Why study this subject?

Psychology is the scientific study of human behaviour, the Brain and the Mind. Psychologists observe human behaviour, create theories to explain the behaviour, and then carry out research to test these theories. Psychology is a challenging subject, requiring commitment and hard work. Ultimately though, the hard work is rewarded with a deeper understanding of people and society, and perhaps even yourself.

Is it right for me?

Psychology gives you a mental toolkit for analysing and interpreting information and builds empathy and understanding, supporting your ability to express yourself clearly and logically.

Psychology lessons vary, but tend to be made up of discussions, reading, investigating sources, debates and presentations. It is a broad subject, with many different areas and a number of different approaches towards explaining behaviour. Not all psychologists agree with each other.

 

Year 9 sequence of lessons

Year 9

Half Term 1 -  Developmental Psychology

Mindset, learning, practice and effort  

Dweck’s mindset theory and Willinghams learning theory.

Are skills with us from birth (nature) or do they change because of our experiences (nurture)?
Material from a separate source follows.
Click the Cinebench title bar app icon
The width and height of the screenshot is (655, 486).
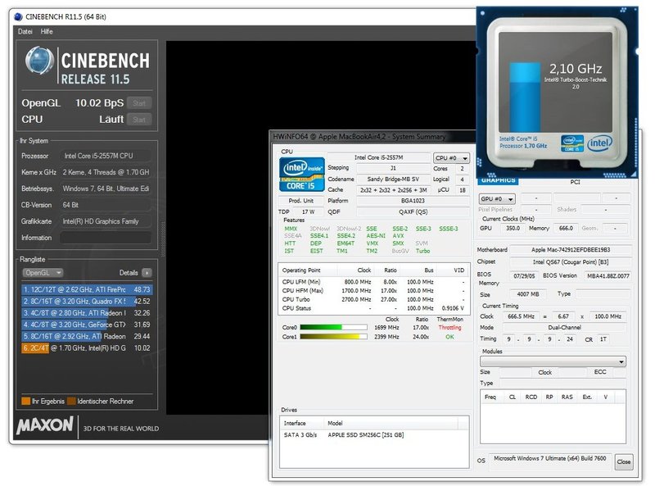tap(19, 16)
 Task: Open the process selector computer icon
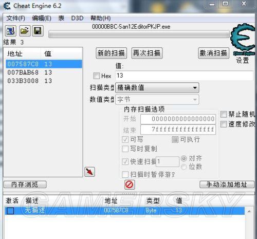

This is an engaging first topic for Year 9 Psychologists as it is directly relevant to them as learners of new subjects and skills.

Half Term 2 -  How Memory Works

How does memory work? 

What is the key to enhancing your long term memory and how would a psychologist suggest you revise?  Why do we forget?  

This topic introduces the cognitive approach of psychology and the reductionism versus holism debate, showing students that psychologists take many different perspectives to understanding behaviour.

Half Term 3 - Neuropsychology and the Brain

How do our brains influence our behaviour?

What is the role of the brain and the central nervous system?  How does brain damage impact behaviour?

This topic has been chosen so that by the end of Year 9 students have a strong understanding of three different approaches to understanding behaviour: Developmental, Cognitive and Biological.

Half Term 4 - Social Psychology: Bystander behaviour

Why do people sometimes not help in emergency situations?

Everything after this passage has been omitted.